Леча Абдуллаевич встретил опера сам. Помощник был послан выполнять очередной депутатский наказ. Дагаев крепко и радушно пожал Горному руку, пригласил пройти в кабинет, но штору не опустил, посчитал не нужным или побоялся чужих ушей.
– Здравствуйте, здравствуйте, очень рад, Игорь…
– Александрович.
– Да, да, я знаю. Что будете? Чай, кофе?
– Кофе, только не растворимый…
– Обижаете, у меня «Эспрессо». Люблю, грешным делом. – Леча Абдуллаевич кивком показал на элегантный кофеварочный аппарат, рядом на подносе чашки, сахарница, корзинка с пакетиками сухих сливок.
Депутат подошел к столику, на котором стояла кофеварка, нажал несколько рычажков.
– Не посчитайте меня невоспитанным человеком, что я так, с места в карьер, спрашиваю. Думаю, мое нетерпение можно понять и объяснить. – Леча Адбуллаевич Дагаев говорил по-русски чисто, без акцента, правда, чересчур литературно, законченными фразами, что в свое время помогло ему завоевать доверие избирателей. – Какие у вас есть для меня новости?
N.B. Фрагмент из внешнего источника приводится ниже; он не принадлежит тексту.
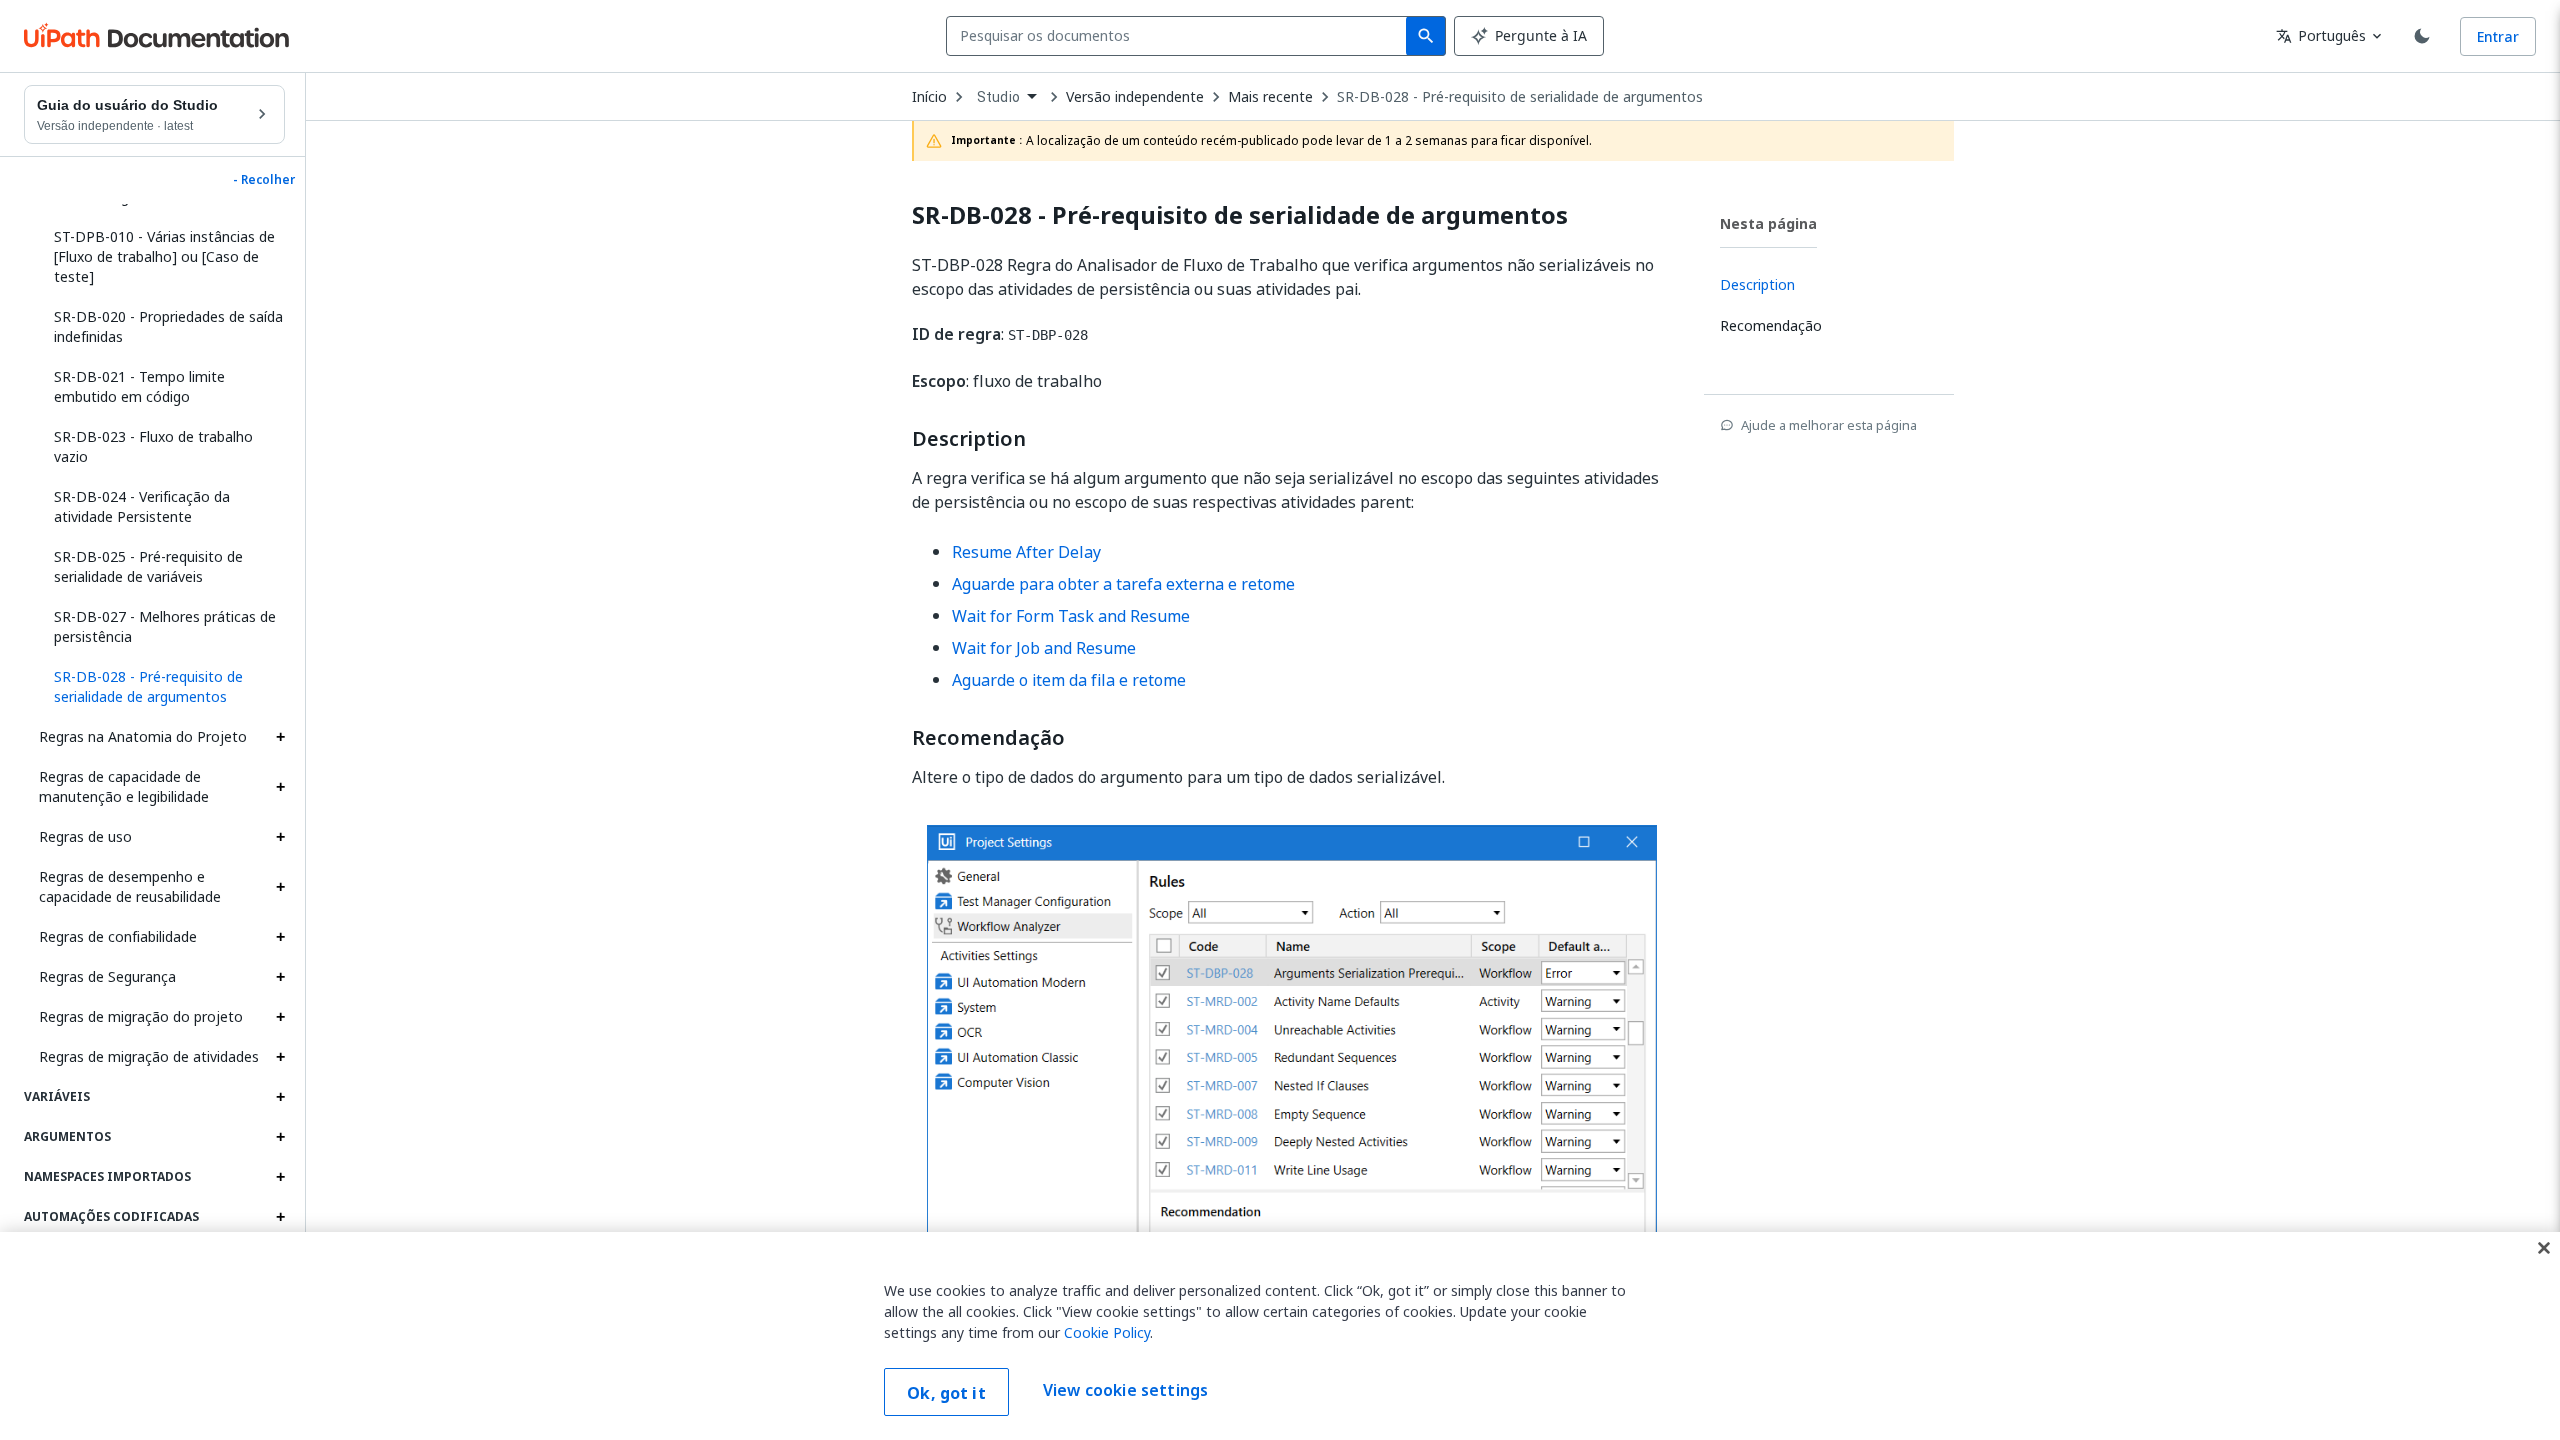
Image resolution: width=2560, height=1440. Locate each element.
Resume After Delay (1026, 552)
Игорь, по дороге разработавший строгий план разговора, не сразу нашелся с ответом. Он не собирался обсуждать с депутатом новости.
– Процесс начинается через месяц, – продолжал между тем Дагаев. – Я, конечно же, полечу в Лондон. А здесь, у нас, удалось ли найти свидетелей?
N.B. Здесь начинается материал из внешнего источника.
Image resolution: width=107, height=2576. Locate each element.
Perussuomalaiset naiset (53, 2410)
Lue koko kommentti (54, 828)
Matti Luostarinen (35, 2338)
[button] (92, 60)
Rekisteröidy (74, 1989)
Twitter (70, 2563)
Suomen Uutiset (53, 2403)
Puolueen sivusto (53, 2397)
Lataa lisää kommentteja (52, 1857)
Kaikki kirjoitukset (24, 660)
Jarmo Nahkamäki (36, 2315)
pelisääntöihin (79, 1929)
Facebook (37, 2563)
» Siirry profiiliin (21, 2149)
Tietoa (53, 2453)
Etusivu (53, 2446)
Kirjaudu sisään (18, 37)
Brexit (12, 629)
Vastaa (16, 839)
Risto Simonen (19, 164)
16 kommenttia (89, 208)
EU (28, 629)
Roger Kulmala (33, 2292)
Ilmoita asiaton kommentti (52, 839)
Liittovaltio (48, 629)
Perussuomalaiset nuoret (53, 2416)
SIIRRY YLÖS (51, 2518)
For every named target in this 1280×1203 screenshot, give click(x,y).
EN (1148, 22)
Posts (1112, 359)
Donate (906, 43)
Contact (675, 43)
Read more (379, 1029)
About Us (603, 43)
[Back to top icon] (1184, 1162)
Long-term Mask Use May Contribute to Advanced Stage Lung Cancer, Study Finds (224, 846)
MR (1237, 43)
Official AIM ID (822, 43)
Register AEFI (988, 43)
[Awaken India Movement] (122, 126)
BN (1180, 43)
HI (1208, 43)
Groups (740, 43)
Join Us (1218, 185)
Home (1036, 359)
Вот он о чем. В свое время, после того как в Лондоне был убит брат Дагаева, видный деятель чеченского зарубежья, британская полиция прислала список вопросов, и они были заданы депутату Законодательного собрания. Горный видел протокол допроса. Леча Абдуллаевич очень горевал, но по существу дела не смог сообщить фактически ничего, ссылаясь на то, что их с братом пути разошлись очень давно. Леча пошел по юридической линии, а Лема выбрал религию, учился в медресе в Ташкенте, потом эмигрировал, какое-то время был вольнослушателем в Аль-Азхаре. Почти одновременно, в первой половине девяностых, братья ушли в политику. Но и тут действовали по-разному. Один встал под знамена независимой Ичкерии, другой удачно вписался в петербургский политический истеблишмент. Общались они по-прежнему мало. Так, по крайней мере, утверждал Леча Абдуллаевич. Видимо, англичане поймали убийц Лемы Дагаева, раз намечается суд.
– Нет, Леча Абдуллаевич, я не по этому вопросу. Может, и нашли еще каких-нибудь свидетелей, не знаю. Я занимаюсь расследованием отравления хлеба в «Тутти-Фрутти».